The Torah portion for this week is called Ki Tavo, from the book of Deuteronomy. Ezra the Scribe, living in the time of the Second Temple (5th century BCE), ordained, according to the Talmud, that the blessings and curses recorded in this week’s Torah portion be read before Rosh Hashanah. He also taught that the blessings and curses recorded in Leviticus be read prior to the celebration of Shavuot.
There are at least three possible answers as to why Ezra wanted us to focus our attention on the lists of blessings and curses in this season. Rosh Hashanah and Yom Kippur mark a time in our calendar when we are doing Cheshbon HaNefesh, an accounting of our souls. It makes sense that we should think about following the instructions of Torah and how good behavior can lead to reward and bad behavior leads to punishment. Blessing and curse follow from observing the commandments or disdaining them, a reminder of the work we need to do.

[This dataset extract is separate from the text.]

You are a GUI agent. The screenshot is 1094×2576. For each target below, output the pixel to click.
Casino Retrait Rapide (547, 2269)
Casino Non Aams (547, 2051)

But there is more to be learned from Ezra’s teaching. In the Talmud the sage Abaye suggests another approach. We read about the blessings and curses for another purpose. Abaye said that we reflect on the curses with the hope that they will now be in the past. We have the opportunity to begin the New Year with a clean slate. The curses of the past remain in the past and we work in the new year to help ensure that this will be true.

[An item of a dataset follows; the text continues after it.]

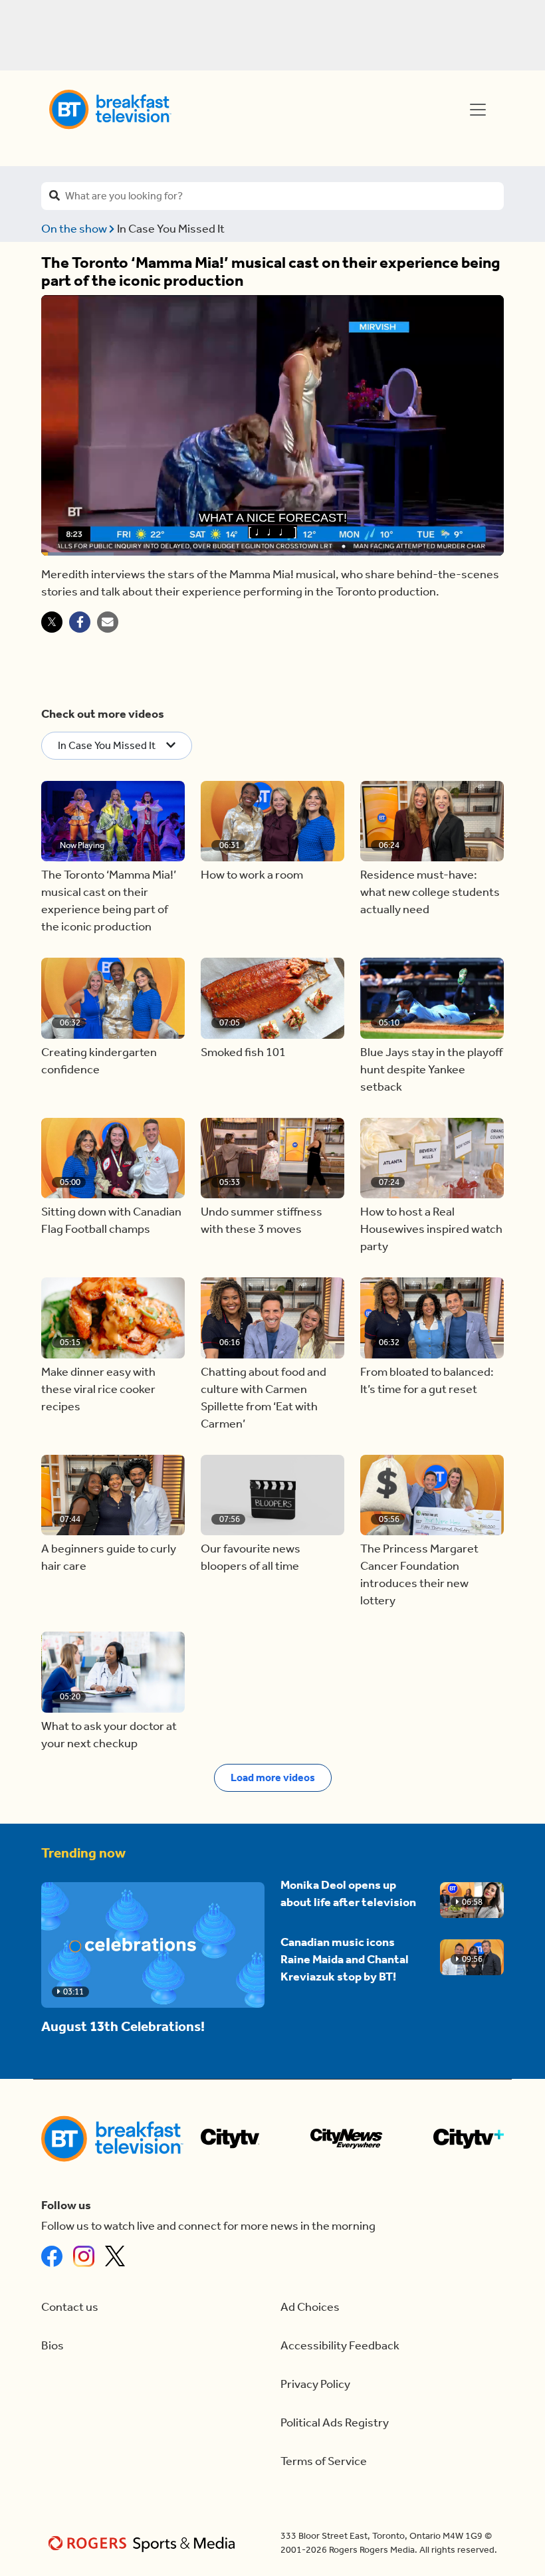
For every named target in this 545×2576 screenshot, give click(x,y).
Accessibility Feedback (339, 2346)
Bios (52, 2346)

The third response comes from the 11th Century scholar, Moses Maimonides, also known by the Hebrew acronym, Rambam. Rambam looks to both parts of Ezra’s instruction: to read the blessings and curses in Leviticus before Shavuot and from Deuteronomy before Rosh Hashanah. He says that this is actually a mitzvah, an obligation commanded by God. Prior to entering the Promised Land, the Talmud explains, the Children of Israel as a whole were only held accountable as a group for public misdeeds of individuals. But, as the nation prepared to enter the land, crossing the Jordan, something changed, and they were now accountable as a community for the private misdeeds of individuals (BT Sanhedrin 43b). The command, according to Rambam, is to recognize our interconnectedness. The mitzvah in these verses is the mitzvah of arevut, seeing a profound sense of interconnectedness of the Jewish people. We are each the “guarantor,” arev, of each other and collectively experience the blessings and curses of Ki Tavo. The Torah is saying we are in this project of living together; a community of meaningful connection.

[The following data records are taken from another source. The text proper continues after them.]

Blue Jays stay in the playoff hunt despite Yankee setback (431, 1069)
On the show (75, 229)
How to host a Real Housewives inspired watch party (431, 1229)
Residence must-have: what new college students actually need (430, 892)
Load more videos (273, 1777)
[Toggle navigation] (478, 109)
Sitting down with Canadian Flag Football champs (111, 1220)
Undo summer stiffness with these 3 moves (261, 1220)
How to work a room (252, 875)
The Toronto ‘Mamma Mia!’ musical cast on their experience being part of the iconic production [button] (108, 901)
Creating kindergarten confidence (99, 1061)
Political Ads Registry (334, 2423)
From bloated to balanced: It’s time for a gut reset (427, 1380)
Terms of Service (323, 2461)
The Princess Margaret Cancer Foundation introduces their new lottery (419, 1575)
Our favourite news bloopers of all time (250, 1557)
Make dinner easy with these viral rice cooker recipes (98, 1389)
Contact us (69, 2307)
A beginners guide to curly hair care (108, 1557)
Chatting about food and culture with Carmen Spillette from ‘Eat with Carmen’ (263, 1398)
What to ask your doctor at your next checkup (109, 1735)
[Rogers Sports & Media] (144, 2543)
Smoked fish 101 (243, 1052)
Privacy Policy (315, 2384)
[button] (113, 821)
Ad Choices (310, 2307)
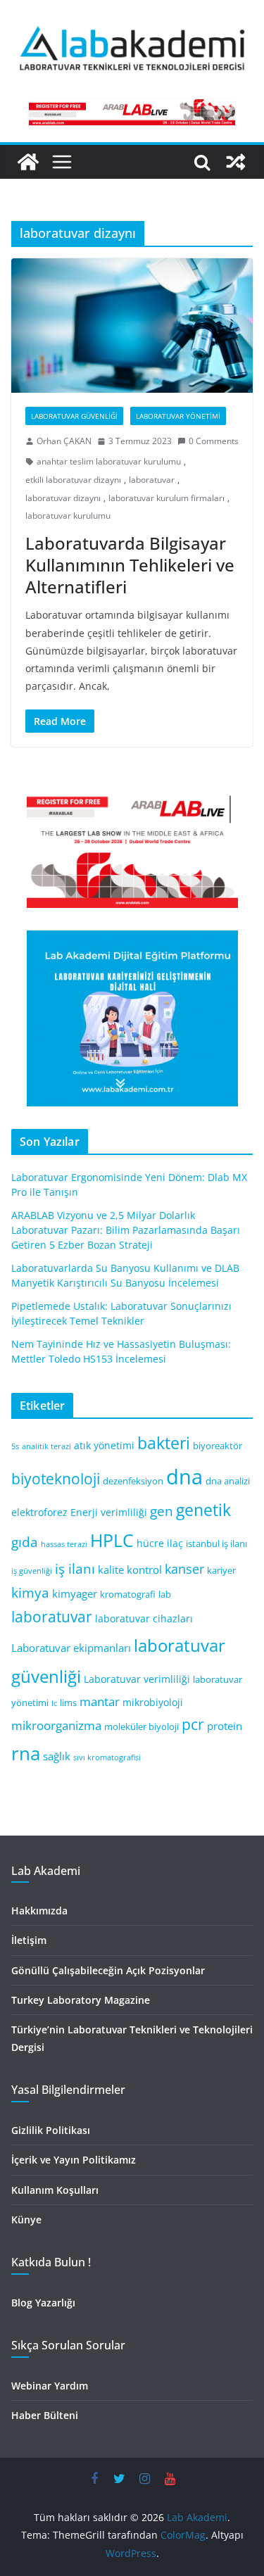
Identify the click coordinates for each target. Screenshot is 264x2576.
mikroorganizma (56, 1725)
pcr (193, 1724)
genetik (203, 1509)
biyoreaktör (217, 1446)
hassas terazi (64, 1544)
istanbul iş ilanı (216, 1544)
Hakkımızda (39, 1910)
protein (224, 1726)
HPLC (112, 1540)
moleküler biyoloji (141, 1727)
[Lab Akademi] (28, 162)
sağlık (56, 1756)
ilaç (175, 1543)
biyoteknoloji (55, 1479)
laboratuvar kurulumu (68, 516)
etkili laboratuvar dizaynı (73, 480)
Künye (26, 2219)
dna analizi (228, 1481)
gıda (24, 1541)
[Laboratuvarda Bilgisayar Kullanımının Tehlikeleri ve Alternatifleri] (132, 325)
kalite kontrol (130, 1569)
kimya (30, 1592)
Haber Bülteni (44, 2415)
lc (54, 1703)
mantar (100, 1701)
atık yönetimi (104, 1445)
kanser (184, 1568)
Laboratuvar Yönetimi (178, 416)
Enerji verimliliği (108, 1512)
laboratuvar (152, 480)
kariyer (221, 1571)
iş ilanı (75, 1568)
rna (25, 1753)
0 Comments (214, 441)
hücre (150, 1543)
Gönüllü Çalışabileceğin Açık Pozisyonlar (108, 1970)
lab (164, 1594)
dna (184, 1477)
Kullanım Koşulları (55, 2190)
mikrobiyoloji (152, 1702)
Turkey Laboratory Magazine (80, 2000)
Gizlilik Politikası (50, 2130)
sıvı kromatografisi (107, 1757)
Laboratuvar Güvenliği (74, 416)
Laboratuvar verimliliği (137, 1679)
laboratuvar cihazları (144, 1618)
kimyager (74, 1593)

I imagine that Ezra would have us bring together all three responses. Yes, we must reflect on the past year and acknowledge the blessings and the curses we have brought upon ourselves as individuals with the choices we have made. Yes, we hope that we can make a clean break from the curses of the past year and start with a clean slate in 5780. Yes, we must fulfill the mitzvah of arevut and recognize that we are all responsible for one another. We can create and be a community of meaningful connection. As we gather for High Holiday worship, may our personal and communal work be fulfilling, meaningful, and transformational.